Main → North Sea oil
 
 

North Sea oil

Published on Friday, January 6th 2006

North Sea oil refers to oil and natural gas (hydrocarbons) produced from oil reservoirs beneath the North Sea. In the oil industry, “North Sea” often refers to a larger geographical set, including areas such as the Norwegian Sea and the UK “Atlantic Margin” (west of Shetland) not, strictly speaking, part of the North Sea.

History

North Sea oil was discovered in the early 1960s, with the first well coming on line in 1971 and being piped ashore at Teesside, England, from 1975, but the fields were not intensively exploited until rising oil prices in the 1980s made exploitation economically feasible. Volatile weather conditions in Europe’s North Sea have made drilling particularly hazardous, claiming many lives. The conditions also make extraction a costly process, by the 1980s costs for developing new methods and technologies to make the process both efficient and safe, far exceeded NASAs budget to land a man on the moon. In reality, oil seeps had been known from coal beds on either side of the North Sea, but only a limited amount of development had occurred (Eakring oil field, Nottinghamshire, England; Edinburgh Oil Shales (which seem unrelated to later discoveries); and small discoveries in the Netherlands and Northern Germany). A “demonstration well” was sunk in 1938 in association with the World Petroleum Congress at The Hague. After the Second World War a small number of onshore gas and oil fields were found in 1959, an academic well drilled at Ten Boer near Groningen, Netherlands was deepened and discovered a significant gas deposit. Appraisal and development wells over the next few years brought the realisation in 1963 that the Groningen field was not just “economic”, nor even “big”, or “large”, or “giant”, but was an “elephant” field of huge potential. Given that, extending exploration into adjacent areas was an obvious decision.

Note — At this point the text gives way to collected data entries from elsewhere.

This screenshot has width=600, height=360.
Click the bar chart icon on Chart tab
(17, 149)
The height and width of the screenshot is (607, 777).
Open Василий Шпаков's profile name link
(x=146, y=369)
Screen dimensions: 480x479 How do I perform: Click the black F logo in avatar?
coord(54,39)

The exploration of the North Sea has been a story of continually pushing the edges of the technology of exploitation (in terms of what can be produced) and later the technologies of discovery and evaluation (2-D seismic, followed by 3-D and 4-D seismic; sub-salt seismic; immersive display and analysis suites and supercomputing to handle the flood of computation required).

Licensing

There are five countries with North Sea Production. All operate a tax and Royalty licensing regime. The respective sectors are divided by median lines agreed in the late 1960s:

Reserves and production

The British and Norwegian sections hold most of the remainder of the large oil reserves. Estimates say that in the Norwegian section alone lie 54% of the sea’s oil reserves and 45% of its gas reserves. About half of the North Sea oil reserves have been extracted, although exact figures are debatable due to the nature of estimating oil reserves.

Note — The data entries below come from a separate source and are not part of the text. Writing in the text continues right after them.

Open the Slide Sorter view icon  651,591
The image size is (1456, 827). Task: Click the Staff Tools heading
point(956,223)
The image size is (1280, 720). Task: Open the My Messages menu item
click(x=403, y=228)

Most oil companies have investments in the North Sea. Peaking in 1999, production of North Sea oil was nearly 6 million barrels (950,000 m³) per day. Natural gas production was nearly 10 trillion cubic feet (280,000,000,000 m³) in 2001 and continues to increase.

Brent crude (one of the earliest crude oils produced in the North Sea) is still used today as a standard reference for pricing oil.

North Sea oil production fell ten percent (230,000 barrels) in 2004, and fell an additional 12.8% in 2005. This was the largest decrease of any other oil exporting nation in the world, and has led to Britain becoming a net importer of crude for the first time in decades, as recognized by the energy policy of the United Kingdom. . The production is expected to fall to one-third of its peak by 2020.

In Spring 1999, a prospected oil field, later named Buzzard, came in as the largest discovered in the past 25 years, with producible reserves of almost 500 million barrels. While significant, this is less than the amount of oil consumed globally in a single week.